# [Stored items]
#####

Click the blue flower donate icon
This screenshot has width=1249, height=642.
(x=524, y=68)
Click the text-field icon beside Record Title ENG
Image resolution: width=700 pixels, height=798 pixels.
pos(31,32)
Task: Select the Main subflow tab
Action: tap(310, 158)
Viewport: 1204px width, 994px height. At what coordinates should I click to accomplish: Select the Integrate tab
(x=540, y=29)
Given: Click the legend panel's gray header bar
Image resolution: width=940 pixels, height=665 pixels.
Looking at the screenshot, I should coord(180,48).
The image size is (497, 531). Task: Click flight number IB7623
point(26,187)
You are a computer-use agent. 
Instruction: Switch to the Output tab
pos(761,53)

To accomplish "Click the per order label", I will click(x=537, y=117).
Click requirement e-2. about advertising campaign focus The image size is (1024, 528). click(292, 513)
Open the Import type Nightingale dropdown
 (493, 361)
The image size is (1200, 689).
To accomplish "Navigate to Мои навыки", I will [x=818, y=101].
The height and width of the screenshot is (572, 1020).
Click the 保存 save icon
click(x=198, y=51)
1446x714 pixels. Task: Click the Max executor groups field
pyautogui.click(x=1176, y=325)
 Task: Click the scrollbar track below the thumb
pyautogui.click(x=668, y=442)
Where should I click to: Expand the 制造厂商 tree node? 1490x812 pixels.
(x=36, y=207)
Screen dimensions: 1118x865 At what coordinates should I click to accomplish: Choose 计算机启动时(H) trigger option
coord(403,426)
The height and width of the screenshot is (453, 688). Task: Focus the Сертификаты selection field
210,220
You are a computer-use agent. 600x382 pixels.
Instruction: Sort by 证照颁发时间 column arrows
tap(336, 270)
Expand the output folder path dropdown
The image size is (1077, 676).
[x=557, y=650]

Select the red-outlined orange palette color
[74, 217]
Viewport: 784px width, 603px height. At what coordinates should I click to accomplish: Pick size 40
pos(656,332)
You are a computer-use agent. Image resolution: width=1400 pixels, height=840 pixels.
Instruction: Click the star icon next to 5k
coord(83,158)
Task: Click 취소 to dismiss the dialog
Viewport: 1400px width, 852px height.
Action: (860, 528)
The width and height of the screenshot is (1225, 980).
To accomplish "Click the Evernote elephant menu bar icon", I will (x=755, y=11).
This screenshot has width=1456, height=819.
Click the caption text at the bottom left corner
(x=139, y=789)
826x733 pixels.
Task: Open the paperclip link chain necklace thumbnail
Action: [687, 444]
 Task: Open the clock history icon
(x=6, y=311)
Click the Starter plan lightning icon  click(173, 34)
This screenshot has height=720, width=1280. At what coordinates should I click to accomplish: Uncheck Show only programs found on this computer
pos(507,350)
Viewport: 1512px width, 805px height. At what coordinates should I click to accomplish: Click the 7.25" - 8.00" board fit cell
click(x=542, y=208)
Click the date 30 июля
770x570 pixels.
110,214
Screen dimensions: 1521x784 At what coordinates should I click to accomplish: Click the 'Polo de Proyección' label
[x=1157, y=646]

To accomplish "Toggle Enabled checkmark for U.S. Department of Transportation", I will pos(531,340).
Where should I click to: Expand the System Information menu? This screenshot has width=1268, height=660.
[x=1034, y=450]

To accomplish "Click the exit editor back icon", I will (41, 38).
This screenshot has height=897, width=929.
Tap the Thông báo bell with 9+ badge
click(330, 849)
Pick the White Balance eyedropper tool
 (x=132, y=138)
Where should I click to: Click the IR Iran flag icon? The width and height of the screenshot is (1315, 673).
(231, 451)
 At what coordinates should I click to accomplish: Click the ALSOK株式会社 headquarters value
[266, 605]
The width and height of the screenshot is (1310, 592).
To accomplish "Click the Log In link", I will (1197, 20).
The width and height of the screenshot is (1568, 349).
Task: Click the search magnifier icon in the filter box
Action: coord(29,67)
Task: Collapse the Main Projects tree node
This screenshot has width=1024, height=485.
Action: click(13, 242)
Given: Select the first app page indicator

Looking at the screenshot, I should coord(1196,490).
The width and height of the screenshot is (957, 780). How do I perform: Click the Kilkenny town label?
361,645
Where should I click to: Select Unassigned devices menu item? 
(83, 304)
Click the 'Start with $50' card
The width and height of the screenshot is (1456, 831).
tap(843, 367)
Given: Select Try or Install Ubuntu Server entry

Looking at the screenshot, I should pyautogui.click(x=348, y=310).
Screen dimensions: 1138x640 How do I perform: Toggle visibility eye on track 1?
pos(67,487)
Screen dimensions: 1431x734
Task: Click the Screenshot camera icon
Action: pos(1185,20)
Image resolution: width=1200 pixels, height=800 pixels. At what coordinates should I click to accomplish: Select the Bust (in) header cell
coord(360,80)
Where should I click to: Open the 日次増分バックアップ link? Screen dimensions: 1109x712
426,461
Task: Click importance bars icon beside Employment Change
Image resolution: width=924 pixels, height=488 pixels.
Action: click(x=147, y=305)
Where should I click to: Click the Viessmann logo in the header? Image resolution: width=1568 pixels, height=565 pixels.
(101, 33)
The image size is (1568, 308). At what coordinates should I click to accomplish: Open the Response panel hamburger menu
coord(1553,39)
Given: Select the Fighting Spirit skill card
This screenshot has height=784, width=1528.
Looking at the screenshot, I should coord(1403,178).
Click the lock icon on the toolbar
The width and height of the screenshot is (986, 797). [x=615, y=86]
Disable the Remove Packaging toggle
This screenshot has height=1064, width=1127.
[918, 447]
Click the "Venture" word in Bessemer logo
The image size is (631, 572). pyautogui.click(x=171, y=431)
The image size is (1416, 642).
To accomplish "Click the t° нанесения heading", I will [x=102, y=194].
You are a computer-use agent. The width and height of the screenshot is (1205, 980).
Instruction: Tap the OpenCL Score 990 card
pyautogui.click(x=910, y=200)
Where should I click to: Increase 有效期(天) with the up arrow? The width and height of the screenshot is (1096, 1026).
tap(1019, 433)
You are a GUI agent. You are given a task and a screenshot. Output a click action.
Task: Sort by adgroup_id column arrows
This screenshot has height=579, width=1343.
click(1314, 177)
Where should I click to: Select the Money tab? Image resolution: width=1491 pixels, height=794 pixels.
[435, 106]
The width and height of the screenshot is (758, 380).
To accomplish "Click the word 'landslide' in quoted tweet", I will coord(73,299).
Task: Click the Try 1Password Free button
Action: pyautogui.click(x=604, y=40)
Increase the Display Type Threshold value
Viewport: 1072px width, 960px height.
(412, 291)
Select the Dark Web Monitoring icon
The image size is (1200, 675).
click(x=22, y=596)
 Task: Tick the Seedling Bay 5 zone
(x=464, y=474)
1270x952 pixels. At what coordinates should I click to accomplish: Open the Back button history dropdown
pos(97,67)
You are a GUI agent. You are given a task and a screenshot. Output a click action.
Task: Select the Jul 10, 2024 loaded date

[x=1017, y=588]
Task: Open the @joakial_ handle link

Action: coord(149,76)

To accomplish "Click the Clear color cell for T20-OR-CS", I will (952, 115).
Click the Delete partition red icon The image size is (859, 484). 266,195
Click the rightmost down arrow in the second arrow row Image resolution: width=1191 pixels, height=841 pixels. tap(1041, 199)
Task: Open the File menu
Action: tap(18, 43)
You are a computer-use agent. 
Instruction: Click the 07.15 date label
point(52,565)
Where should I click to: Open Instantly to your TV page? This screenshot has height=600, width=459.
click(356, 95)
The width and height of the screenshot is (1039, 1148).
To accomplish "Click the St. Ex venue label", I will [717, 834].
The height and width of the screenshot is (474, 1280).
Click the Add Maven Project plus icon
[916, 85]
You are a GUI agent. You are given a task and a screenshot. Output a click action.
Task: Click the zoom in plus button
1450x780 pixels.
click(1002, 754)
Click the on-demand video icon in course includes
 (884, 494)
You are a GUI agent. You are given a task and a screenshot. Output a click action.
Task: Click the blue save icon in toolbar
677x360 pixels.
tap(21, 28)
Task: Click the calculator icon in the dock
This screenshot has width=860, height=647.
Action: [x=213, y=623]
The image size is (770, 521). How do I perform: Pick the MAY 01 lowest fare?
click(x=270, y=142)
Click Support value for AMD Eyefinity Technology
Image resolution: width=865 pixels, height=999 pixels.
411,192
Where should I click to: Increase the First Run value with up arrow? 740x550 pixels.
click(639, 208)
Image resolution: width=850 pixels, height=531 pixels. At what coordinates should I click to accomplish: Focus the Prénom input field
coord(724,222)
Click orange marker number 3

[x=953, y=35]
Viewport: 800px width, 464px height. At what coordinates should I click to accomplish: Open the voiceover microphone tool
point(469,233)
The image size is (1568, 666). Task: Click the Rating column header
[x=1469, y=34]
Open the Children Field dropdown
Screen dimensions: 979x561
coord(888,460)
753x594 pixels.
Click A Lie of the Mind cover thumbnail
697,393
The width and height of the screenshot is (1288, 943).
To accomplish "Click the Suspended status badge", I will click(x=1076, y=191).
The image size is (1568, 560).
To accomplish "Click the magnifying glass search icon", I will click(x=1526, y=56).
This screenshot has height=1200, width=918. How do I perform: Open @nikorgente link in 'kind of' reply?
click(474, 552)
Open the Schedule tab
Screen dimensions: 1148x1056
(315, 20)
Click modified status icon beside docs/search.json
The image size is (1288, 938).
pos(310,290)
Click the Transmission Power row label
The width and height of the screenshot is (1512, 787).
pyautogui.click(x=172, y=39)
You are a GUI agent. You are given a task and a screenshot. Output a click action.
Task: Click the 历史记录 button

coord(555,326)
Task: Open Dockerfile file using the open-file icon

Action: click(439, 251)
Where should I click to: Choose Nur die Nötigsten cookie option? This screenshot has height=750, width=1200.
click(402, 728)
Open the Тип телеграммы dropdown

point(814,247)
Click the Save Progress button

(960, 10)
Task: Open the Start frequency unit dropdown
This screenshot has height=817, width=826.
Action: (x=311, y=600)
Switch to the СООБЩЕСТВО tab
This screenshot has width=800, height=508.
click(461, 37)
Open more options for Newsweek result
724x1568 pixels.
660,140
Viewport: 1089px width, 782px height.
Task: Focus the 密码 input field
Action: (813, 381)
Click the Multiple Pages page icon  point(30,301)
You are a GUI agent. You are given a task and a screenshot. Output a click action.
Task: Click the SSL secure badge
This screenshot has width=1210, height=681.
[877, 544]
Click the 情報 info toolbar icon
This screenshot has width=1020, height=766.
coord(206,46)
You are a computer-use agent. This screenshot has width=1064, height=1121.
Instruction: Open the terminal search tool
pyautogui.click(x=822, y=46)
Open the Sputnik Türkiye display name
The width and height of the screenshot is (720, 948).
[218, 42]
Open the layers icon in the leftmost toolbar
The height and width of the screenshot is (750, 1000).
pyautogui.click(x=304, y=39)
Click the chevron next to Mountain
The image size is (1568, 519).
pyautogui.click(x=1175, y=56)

#####

Print, without alteration, only the lines above between the one holding "This screenshot has width=860, height=647." and the one holding "The width and height of the screenshot is (1288, 943).", inclusive.

# [Solved problem]
This screenshot has width=860, height=647.
Action: [x=213, y=623]
The image size is (770, 521). How do I perform: Pick the MAY 01 lowest fare?
click(x=270, y=142)
Click Support value for AMD Eyefinity Technology
Image resolution: width=865 pixels, height=999 pixels.
411,192
Where should I click to: Increase the First Run value with up arrow? 740x550 pixels.
click(639, 208)
Image resolution: width=850 pixels, height=531 pixels. At what coordinates should I click to accomplish: Focus the Prénom input field
coord(724,222)
Click orange marker number 3

[x=953, y=35]
Viewport: 800px width, 464px height. At what coordinates should I click to accomplish: Open the voiceover microphone tool
point(469,233)
The image size is (1568, 666). Task: Click the Rating column header
[x=1469, y=34]
Open the Children Field dropdown
Screen dimensions: 979x561
coord(888,460)
753x594 pixels.
Click A Lie of the Mind cover thumbnail
697,393
The width and height of the screenshot is (1288, 943).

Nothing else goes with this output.